Kinara Episode Ke-53: Selesai itu Lebih Penting daripada Sempurna

oleh Narabahasa

Kinara (Kicauan Narabahasa) episode ke-53 menghadirkan Salman Aristo, seorang penulis skenario film sekaligus penulis buku Film Bisa Dieja, dengan ditemani oleh Aulia Rahmadita sebagai moderator dan Ivan Lanin sebagai pemantik. Episode kali ini diselenggarakan pada Minggu, 10 Agustus 2025, melalui platform Spaces X.

Salman Aristo, akrab disapa Aris, mengungkapkan bahwa ia tidak pernah secara sadar memilih menjadi penulis. Karya pertamanya adalah sebuah puisi, tetapi karier yang pertama ia kejar justru sebagai musisi. Aris pernah juga menjadi reporter hingga akhirnya menapaki dunia penulisan skenario.

Minat membaca dan menulisnya tumbuh sejak dini karena pengaruh sang ayah yang bekerja sebagai agen koran dan majalah. “Sejak kecil, saya menyerap banyak informasi dan cerita hingga menumpuk di kepala. Lalu, akhirnya saya ingin bisa menulis. Sampai sekarang, saya hampir setiap hari menulis puisi,” ujarnya.

Menjawab pertanyaan tentang perbedaan menulis film dan serial, Aris menjelaskan bahwa film cenderung horizontal seperti cerpen, sementara serial vertikal seperti novel. Film menuntut kepadatan, fokus, dan konsumsi cerita yang jelas, sedangkan serial memiliki napas yang panjang dengan perkembangan karakter yang berlapis.

Menurut Aris, kealamian dalam menulis lahir dari pengamatan, bukan sekadar usaha untuk membuat tulisan terlihat alami. Ia mengungkapkan bahwa seorang penulis memiliki formulasi tertentu. Aris sendiri selalu memulai dari premis, lalu mengembangkan alur, karakterisasi, hingga konflik yang menggerakkan cerita.
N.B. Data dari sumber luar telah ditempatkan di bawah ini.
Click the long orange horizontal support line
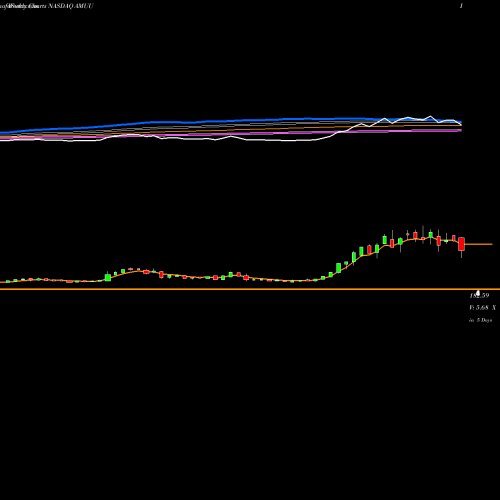Viewport: 500px width, 500px height. pyautogui.click(x=250, y=289)
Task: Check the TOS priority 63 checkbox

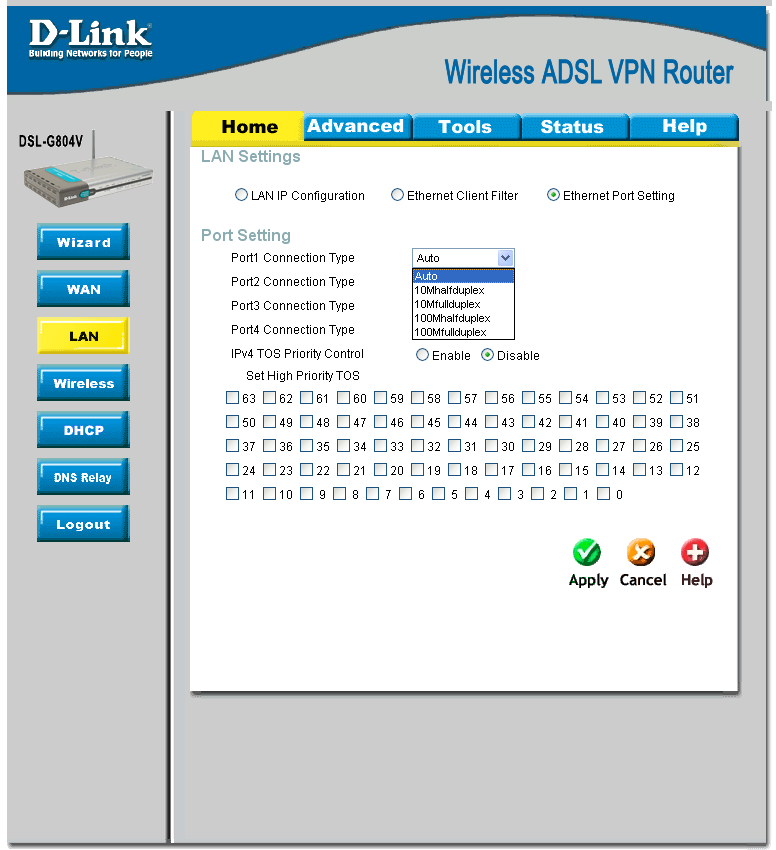Action: click(232, 398)
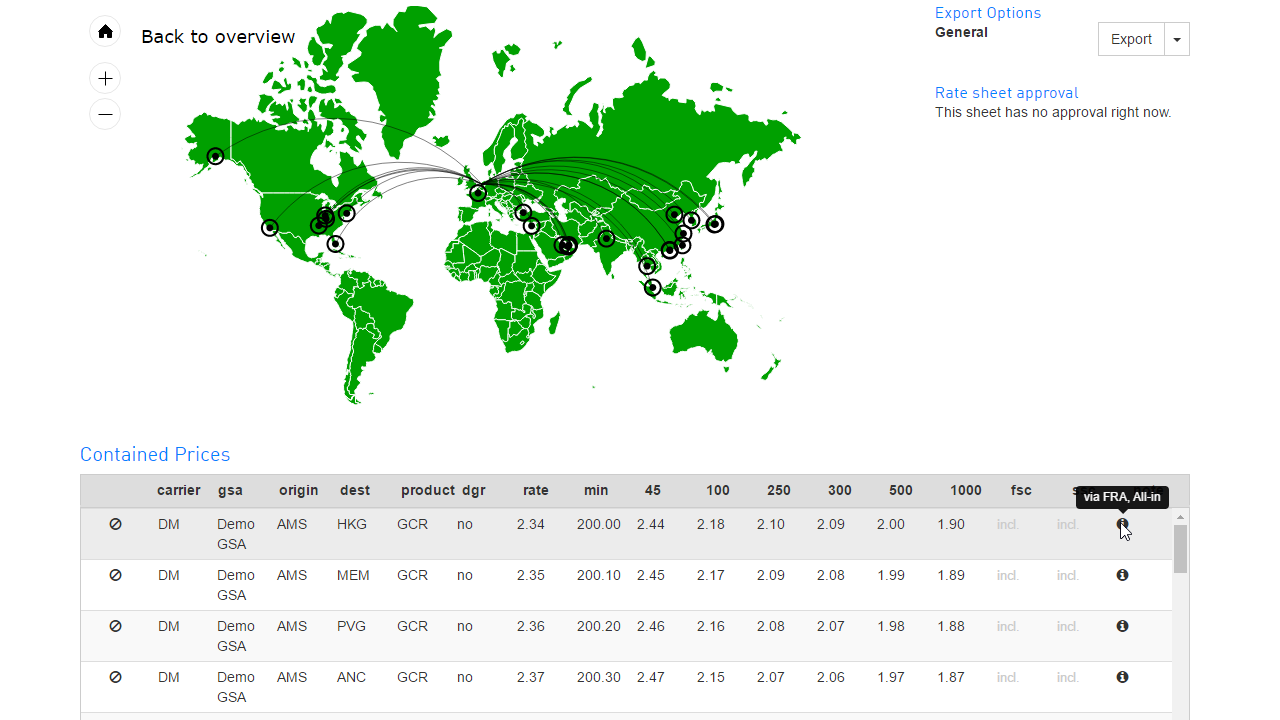Sort by the carrier column header
1280x720 pixels.
pyautogui.click(x=178, y=490)

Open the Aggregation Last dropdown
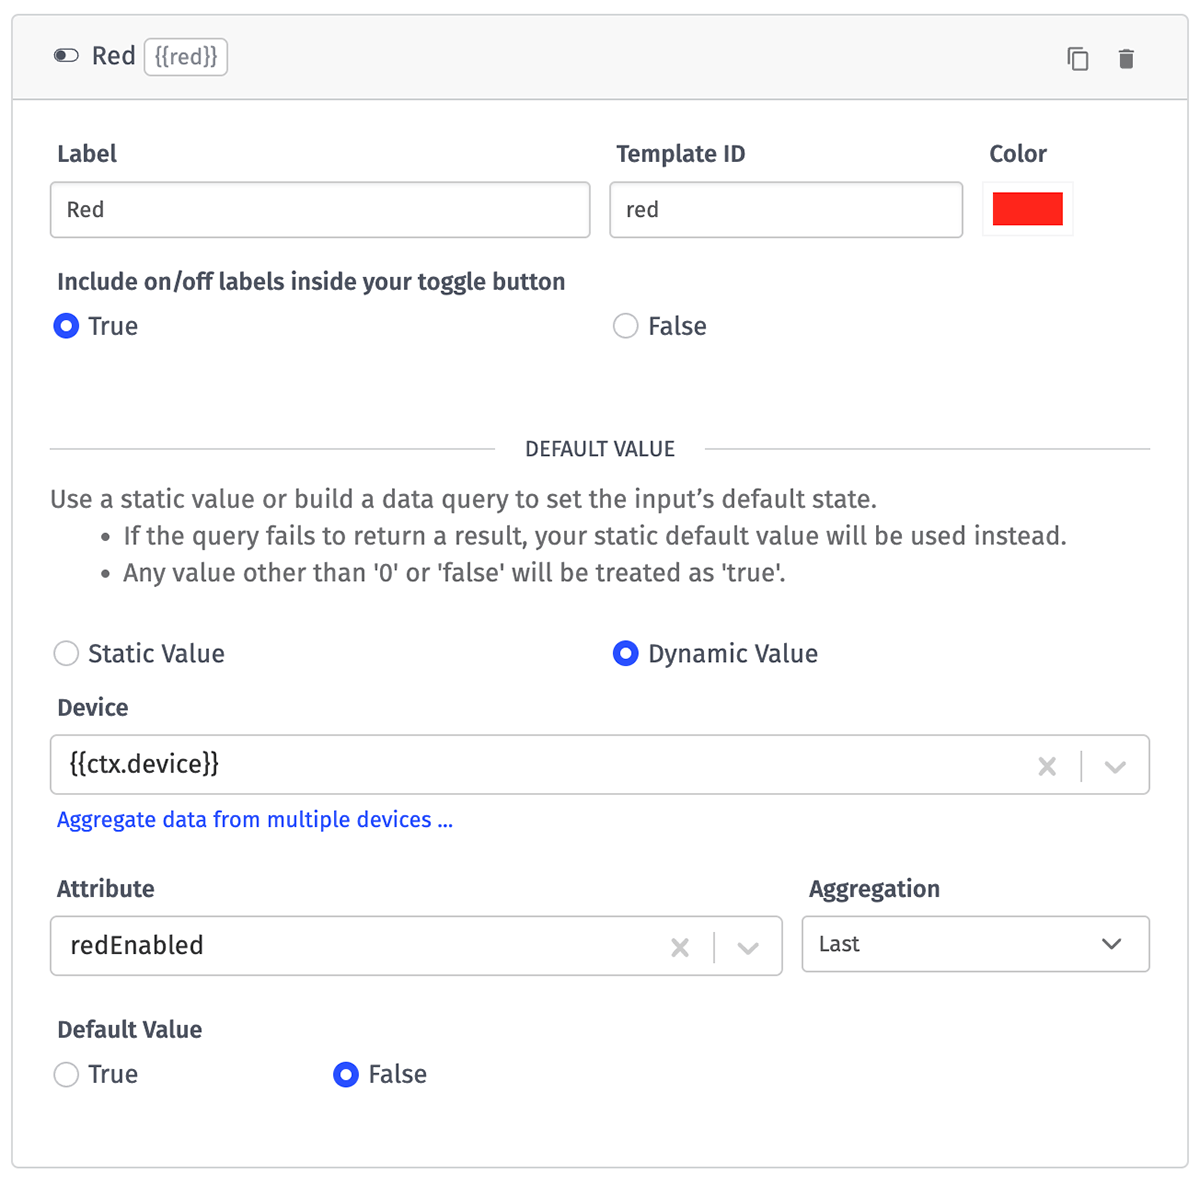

Ivan Lanin bertanya apakah premis bisa berubah. Aris menjelaskan bahwa premis idealnya utuh untuk satu cerita. Namun, tidak menutup kemungkinan adanya dua hingga tiga premis untuk karakter berbeda, yang justru memperkaya kompleksitas cerita. Ia juga menegaskan pentingnya menguji premis, baik melalui diskusi tim maupun uji coba kepada orang lain.

Aris juga menceritakan tantangannya selama menulis skenario, yaitu menjaga kejujuran tanpa mengorbankan nyawa cerita di tengah kepentingan industri, selera pasar, dan idealisme penulis. “Cerita adalah karakter yang tumbuh dalam perubahan. Manusia itu hasil negosiasi dari apa yang dia inginkan dan apa yang dunia izinkan,” ujarnya.

Ketika membandingkan menulis puisi, berita, dan skenario, Aris menjelaskan bahwa meski tekniknya berbeda, semuanya berpegang pada satu hal, yaitu cerita. Aris berusaha menyampaikan cerita pada tiap tulisannya. Bedanya adalah pada teknis penulisan dan mediumnya.

Menanggapi pertanyaan tentang hambatan menulis, bagi Aris menyelesaikan karya lebih penting daripada mengejar kesempurnaan. “Selesai dulu saja, karena nanti juga bisa diperbaiki,” ujarnya. Ia pun membagikan salah satu trik menjaga momentum menulis, yaitu jangan menuntaskan kalimat terakhir sehingga esoknya bisa melanjutkan menulis tanpa memulainya lagi dari nol dan kehilangan arah.

Menutup Kinara episode ke-53 ini, Aris menegaskan bahwa cerita bukan lagi milik penulis setelah selesai dibaca atau ditonton. Pembaca dan penonton akan menafsirkan karya dengan cara yang tak pernah direncanakan penulis.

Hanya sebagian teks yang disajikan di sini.